Feature Article | August 23, 2006 by admin

Capability Maturity Model Integration

Capability Maturity Model Integration

The parallels between traditional industrial processes and those of software development are becoming easier to recognize. The term “quality assurance” was taken directly from traditional industrial manufacturing; “capability maturity model integration” has worked itself into the vocabulary of the software industry. Even mass production, a phenomenon of industrialization, affects software development.
But software differs from traditional industrial products because the production costs of individual products like a disk are negligible. What remains the same, however, is that the sale of large numbers of software products can reduce some of the tremendous cost of development.
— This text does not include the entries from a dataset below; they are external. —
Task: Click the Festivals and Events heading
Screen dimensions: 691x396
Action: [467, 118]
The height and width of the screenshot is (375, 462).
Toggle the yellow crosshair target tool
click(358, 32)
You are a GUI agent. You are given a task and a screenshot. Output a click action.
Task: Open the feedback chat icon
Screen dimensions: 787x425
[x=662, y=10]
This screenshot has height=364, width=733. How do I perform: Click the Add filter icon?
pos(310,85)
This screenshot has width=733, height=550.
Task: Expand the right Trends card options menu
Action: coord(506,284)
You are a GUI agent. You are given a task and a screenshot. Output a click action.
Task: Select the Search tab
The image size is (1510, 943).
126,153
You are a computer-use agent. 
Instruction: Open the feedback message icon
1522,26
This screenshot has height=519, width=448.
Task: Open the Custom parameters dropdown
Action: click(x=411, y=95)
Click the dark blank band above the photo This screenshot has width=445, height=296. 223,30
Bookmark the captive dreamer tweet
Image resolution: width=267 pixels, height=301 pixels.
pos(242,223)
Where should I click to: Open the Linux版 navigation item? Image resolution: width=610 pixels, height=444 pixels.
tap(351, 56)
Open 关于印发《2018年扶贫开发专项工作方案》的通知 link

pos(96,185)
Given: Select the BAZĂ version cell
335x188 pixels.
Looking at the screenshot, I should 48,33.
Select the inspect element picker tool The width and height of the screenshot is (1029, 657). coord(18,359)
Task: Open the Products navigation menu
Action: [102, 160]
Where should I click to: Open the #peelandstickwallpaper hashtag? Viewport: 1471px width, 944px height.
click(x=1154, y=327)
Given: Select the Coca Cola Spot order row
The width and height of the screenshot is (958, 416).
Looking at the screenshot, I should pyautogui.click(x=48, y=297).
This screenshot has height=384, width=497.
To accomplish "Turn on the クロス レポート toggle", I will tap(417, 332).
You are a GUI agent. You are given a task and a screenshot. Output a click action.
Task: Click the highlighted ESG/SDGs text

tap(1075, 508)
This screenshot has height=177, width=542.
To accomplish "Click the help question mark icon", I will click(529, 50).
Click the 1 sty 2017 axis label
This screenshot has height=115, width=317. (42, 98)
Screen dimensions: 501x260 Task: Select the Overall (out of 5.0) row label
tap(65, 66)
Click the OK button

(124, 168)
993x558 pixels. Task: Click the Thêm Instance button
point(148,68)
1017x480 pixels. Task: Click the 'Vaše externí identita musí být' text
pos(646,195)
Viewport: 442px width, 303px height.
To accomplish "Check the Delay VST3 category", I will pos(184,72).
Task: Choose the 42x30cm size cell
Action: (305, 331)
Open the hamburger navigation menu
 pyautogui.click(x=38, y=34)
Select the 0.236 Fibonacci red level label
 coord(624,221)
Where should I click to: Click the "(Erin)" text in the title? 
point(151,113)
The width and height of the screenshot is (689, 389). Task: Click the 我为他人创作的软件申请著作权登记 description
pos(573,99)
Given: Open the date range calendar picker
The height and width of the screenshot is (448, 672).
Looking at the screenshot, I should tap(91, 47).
The Results of Industrialization

The Results of Industrialization

Automation has been a goal of software development from the very start. But unlike traditional industries, rationalization – a result of automation – here tried to create ever-more complex systems rather than reduce manual labor. Even the tendency to standardize products is present in software development. For example, programming languages help standardize programming. The mass market for PCs and PC software was first captured with the availability of propriety standards like the Windows operating system. Standardization continues to march ahead, as seen in the growing interest in platform strategies whose art consists of meeting a multitude of individual needs with a few variations.
Industrialization also involves a lessening of vertical integration. Companies no longer manufacture complex components themselves; they prefer to purchase them, which results in better prices and higher quality software. An automobile manufacturer no longer stands out because of competence in manufacturing. For success, a company must dominate the entire system and lead the way in processes. Software today is no longer an individual product, but a component of everyday life – just like cars or assembly lines. Computer scientists must be able to understand and have a command of complex systems controlled by computers. In the automobile industry, the electronic and software components of vehicles are an important driver of innovation. Comprehensive thinking about a total system is needed to understand the entire system – the vehicle.

More than a commodity

A commodity effect usually accompanies industrialization and standardization. Mass-produced items become everyday objects, or commodities, that many manufacturers can produce. Rationalization rapidly reduces manufacturing costs, which move ever closer to the sales price, and the price spiral continues to push downward. Many feel that as part of this development, software will become more intuitive and always available, much like electricity. But that doesn’t necessarily mean that it will become less important.
The commodity effect and standardization, however, do not forcibly exclude innovation. As a result of commoditization, companies have a choice. Automation and rationalization force companies to grow to a certain size so that they can work economically. But innovation and specialization can also add a great deal of value. The software industry has a lot of room for new development both for software applications and for manufacturing the software. Higher abstraction levels like Business Process Execution Language (BPEL) or service-oriented architectures (SOA) already form the foundation for innovation. Software is becoming increasingly standardized, but a significant portion of it will be more than common goods in the future. The advances in standardization make new application areas possible. Complex tasks can be solved by integrating existing components – at reasonable prices – and tuning them to user requirements.
Another consequence of industrialization is that more products are sold with services. For an automobile, that means that it’s just not the car, but the service of mobility as well. In the case of software, such offers range from traditional maintenance to a complete change of the price and operating concept and even to utility computing. Much like purchasing electricity or telephone service, customers purchase IT services from a service provider who charges for the services used. Industrialization also affects management, which must increasingly operate with key figures and shift its focus to economic questions. Infrastructures are changing; to achieve economies of scale and cost advantages, companies are consolidating computer centers and extending server farms and communications channels. In the market, the result of industrialization is the increasing conglomeration of economic power when companies merge into larger companies and corporate groups. A prolonged process of concentration is beginning.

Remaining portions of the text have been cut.